Wer sein Brennholz trocken und gut belüftet lagern möchte, braucht keinen teuren Fertigunterstand. Immer mehr Privatpersonen bauen sich ihren Holzunterstand kurzerhand aus gebrauchten Europaletten. Wobei diese auch noch teuer sind und nicht abgegeben werden. Somit nimmt man einfach Einweg-Paletten statt teure Euro-Paletten.

Woher die Paletten?

Doch woher bekommt man die Paletten denn?
Ganz einfach nachfragen bei Metallverarbeitungs-Betrieben oder ähnlichen Firmen. Hier bekommt man sogar weit längere Paletten als die Euro-Paletten, nämlich welche mit 2,50 Meter Länge, wodurch man einen langen Holzunterstand für Brennholz bauen kann.

Und die Firmen sind sogar oft froh, wenn jemand die Dinger nimmt, weil sie damit nix anfangen können und sie entsorgen müssen.
Auch bei Druckereien oder Copy-Shops kann man fragen.

Für zwei bis drei Raummeter Holz reichen dann ein paar Stunden Arbeit und es kostet ein Budget von null Franken.

Auch ohne Bohrmaschine schnell erstellt

Die Konstruktion ist einfach:

Eine Paletten bildet den luftigen Boden.
Weitere Paletten werden hochkant zu den Seitenwänden verschraubt.
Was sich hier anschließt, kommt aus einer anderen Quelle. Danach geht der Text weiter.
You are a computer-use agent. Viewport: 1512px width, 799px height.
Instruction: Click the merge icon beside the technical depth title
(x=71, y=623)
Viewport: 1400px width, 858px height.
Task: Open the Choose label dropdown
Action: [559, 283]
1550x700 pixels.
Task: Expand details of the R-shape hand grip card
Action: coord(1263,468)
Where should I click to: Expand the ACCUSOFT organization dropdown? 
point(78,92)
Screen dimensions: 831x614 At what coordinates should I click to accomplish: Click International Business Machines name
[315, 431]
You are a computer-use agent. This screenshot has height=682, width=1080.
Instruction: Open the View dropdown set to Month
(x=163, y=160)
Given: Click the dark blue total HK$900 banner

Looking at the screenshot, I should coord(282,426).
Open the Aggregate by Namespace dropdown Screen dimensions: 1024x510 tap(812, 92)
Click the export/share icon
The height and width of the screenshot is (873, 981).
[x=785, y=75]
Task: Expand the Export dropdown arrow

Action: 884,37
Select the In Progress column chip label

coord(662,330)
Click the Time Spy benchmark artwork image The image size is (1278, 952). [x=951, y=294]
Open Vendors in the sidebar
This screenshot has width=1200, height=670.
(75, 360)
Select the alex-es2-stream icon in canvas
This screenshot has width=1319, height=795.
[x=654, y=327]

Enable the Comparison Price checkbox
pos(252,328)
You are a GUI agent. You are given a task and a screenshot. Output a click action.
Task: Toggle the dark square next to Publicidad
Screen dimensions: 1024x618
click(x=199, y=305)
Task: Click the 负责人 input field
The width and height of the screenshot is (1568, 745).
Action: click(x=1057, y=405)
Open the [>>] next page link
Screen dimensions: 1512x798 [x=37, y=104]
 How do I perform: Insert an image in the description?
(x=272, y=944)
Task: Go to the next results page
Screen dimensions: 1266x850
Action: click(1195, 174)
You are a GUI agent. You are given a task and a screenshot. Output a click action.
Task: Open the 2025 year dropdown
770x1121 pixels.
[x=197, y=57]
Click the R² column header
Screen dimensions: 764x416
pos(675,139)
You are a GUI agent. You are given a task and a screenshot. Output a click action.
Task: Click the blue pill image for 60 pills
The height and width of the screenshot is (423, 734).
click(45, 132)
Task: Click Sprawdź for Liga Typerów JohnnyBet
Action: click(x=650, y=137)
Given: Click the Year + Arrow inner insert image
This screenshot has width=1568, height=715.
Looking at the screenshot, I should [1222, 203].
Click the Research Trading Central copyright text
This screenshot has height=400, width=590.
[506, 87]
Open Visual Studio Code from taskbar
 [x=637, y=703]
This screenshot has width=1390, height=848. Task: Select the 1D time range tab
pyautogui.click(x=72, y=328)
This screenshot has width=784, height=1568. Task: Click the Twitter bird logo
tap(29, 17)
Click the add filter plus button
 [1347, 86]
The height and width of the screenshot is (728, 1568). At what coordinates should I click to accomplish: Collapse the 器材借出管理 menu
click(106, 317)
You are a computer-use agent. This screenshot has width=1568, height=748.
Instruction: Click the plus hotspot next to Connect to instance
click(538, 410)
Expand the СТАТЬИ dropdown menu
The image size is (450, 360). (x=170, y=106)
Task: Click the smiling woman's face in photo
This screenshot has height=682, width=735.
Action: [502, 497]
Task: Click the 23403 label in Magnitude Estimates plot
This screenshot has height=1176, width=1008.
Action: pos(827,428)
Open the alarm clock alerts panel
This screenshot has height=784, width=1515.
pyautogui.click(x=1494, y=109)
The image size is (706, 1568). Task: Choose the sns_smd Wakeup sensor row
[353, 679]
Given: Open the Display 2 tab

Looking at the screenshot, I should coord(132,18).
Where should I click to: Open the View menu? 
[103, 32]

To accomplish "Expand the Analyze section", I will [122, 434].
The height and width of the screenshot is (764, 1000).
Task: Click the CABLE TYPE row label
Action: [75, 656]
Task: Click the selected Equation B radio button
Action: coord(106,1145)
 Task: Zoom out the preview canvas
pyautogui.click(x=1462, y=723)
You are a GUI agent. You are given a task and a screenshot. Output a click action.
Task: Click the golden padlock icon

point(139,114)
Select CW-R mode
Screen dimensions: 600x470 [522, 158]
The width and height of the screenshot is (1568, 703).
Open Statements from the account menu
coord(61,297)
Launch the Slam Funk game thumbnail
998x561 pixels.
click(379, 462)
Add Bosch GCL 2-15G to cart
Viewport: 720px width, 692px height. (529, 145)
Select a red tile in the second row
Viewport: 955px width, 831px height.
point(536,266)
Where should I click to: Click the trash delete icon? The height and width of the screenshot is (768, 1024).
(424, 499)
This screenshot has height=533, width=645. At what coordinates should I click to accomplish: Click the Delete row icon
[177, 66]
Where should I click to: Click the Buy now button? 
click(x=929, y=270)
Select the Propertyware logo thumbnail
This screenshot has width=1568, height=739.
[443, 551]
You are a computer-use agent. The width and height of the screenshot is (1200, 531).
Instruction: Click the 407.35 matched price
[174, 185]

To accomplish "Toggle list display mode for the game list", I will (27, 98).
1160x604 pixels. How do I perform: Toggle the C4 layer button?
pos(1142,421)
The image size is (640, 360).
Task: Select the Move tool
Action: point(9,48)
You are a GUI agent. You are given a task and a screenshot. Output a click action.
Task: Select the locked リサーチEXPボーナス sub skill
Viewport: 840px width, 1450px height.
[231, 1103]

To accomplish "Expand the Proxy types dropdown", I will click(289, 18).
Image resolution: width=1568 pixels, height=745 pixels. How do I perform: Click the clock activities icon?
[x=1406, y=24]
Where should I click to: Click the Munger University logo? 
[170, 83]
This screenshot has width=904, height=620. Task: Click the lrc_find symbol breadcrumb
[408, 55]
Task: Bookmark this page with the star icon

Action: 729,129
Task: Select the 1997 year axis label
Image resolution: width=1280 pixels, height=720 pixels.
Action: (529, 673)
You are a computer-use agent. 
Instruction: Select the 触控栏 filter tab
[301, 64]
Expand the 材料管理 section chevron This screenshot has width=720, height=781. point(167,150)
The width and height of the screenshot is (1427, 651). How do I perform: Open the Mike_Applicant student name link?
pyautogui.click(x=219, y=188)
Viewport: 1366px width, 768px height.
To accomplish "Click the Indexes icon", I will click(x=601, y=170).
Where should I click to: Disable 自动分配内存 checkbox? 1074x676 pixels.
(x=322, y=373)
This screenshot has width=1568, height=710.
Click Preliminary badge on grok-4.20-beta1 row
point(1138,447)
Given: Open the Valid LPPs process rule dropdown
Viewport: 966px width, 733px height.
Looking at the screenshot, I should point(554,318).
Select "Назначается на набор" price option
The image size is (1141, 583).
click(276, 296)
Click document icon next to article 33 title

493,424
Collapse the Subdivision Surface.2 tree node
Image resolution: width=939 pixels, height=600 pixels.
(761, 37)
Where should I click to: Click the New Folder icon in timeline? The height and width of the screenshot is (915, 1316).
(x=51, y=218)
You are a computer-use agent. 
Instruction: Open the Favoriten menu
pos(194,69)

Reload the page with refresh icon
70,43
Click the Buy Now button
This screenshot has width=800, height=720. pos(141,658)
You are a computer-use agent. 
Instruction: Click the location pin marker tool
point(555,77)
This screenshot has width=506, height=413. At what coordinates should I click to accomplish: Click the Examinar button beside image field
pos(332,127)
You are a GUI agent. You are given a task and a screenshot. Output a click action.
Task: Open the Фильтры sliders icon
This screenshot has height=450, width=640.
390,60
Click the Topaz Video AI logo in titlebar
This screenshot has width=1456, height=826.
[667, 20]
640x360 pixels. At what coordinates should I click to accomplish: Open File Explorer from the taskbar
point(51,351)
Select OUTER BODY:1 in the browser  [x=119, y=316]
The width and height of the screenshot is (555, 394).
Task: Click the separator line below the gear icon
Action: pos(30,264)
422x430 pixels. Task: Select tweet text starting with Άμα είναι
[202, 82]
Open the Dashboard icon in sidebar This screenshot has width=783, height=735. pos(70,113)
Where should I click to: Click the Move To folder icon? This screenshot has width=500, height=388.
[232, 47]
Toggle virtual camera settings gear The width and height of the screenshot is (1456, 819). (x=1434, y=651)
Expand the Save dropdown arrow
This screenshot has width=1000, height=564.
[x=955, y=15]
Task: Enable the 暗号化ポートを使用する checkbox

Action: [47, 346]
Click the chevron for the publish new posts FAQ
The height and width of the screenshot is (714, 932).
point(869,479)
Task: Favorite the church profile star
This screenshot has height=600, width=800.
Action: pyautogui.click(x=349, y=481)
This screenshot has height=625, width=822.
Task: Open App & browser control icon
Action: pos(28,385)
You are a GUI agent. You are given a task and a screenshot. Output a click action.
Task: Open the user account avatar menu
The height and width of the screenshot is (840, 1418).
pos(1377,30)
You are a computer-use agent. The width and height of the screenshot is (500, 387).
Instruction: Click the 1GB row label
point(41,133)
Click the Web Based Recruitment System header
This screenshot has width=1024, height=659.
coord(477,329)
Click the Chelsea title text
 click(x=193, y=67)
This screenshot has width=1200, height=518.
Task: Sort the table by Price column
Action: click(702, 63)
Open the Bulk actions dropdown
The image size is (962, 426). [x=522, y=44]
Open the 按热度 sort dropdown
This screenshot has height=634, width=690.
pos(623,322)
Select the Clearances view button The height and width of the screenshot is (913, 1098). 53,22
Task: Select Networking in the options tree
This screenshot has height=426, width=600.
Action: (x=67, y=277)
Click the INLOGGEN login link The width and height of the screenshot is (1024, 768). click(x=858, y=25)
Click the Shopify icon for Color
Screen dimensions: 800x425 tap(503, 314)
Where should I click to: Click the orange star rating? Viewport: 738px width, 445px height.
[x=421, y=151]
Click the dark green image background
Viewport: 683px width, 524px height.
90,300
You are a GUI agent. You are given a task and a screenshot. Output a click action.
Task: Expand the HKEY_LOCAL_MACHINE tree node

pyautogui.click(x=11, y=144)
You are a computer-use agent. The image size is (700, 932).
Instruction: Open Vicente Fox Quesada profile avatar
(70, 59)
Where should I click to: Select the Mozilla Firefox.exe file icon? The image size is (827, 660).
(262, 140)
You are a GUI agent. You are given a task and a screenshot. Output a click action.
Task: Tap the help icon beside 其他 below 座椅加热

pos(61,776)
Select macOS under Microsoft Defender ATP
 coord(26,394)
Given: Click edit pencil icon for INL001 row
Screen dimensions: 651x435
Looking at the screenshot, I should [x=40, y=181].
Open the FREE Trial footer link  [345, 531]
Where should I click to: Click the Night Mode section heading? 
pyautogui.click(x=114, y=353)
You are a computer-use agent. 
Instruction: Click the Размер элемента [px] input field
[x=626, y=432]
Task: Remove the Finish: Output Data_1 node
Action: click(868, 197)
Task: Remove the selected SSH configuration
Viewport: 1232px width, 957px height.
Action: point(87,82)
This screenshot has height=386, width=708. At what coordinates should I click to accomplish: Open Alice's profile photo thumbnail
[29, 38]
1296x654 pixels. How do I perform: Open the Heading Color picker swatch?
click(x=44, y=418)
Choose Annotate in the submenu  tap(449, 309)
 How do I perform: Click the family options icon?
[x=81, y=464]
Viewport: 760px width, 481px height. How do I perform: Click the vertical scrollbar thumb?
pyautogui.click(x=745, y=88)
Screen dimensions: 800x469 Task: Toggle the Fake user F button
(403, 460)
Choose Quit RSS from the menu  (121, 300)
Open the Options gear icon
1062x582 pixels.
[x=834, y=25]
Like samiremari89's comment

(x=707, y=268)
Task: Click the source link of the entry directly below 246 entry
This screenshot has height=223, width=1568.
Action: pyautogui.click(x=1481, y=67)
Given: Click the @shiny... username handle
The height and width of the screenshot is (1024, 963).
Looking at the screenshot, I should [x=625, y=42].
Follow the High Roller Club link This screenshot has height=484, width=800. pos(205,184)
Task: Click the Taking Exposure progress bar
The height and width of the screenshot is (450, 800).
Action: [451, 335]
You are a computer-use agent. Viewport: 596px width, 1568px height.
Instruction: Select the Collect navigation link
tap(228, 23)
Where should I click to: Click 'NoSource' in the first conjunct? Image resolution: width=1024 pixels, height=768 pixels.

Am einfachsten nimmt man dafür Winkel, kann aber auch mit Dachlatten oder Kanthölzern arbeiten. Halt, was man grad zur Hand hat.

Eine Rückwand braucht es nicht, denn die Paletten sind ja so breit, daß gut hintereinander je 40 cm lange Brennholz-Scheite hineinpassen.

Das Dach des Brennholz-Unterstandes

Wer im Intenet keine Wellbleche findet, die oft gratis zu bekommen sind, der kann einfach eine Folie für das Dach nehmen und darauf nochmals eine Palette oder eine Palette ohne die „Füße“ drauflegen.

Der untere Bereich des Brennholzunterstandes

Damit nicht alles fault ist es sinnvoll, unterhalb irgendwelche Natursteine oder andere Steine, die man zur Hand hat, unterzulegen, zum Beispiel Bodenplatten oder auch Mauersteine.

In der untersten Etage der Palette bzw. des Brennholz Unterstandes hat man zudem einen tollen Stauraum fùr Geräte wie eine Bügelsäge oder auch eine Heckenschere, eine Axt oder Ähnliches:

Wer sich den Bau visuell erklären lassen möchte, findet auf alternativen Videoplattformen zahlreiche anschauliche Anleitungen:

Die Vorteile liegen auf der Hand: keine Kosten, einfacher Auf- und Abbau und beste Luftzirkulation, damit das Holz schnell trocknet und schimmelfrei bleibt.

Fazit der vielen Selbermacher: Sogar ohne Bohrmaschine kann man mit einem Schraubenzieher und ein paar Metallwinkeln oder Nägeln und Dachlatten alles zusammen-zimmern.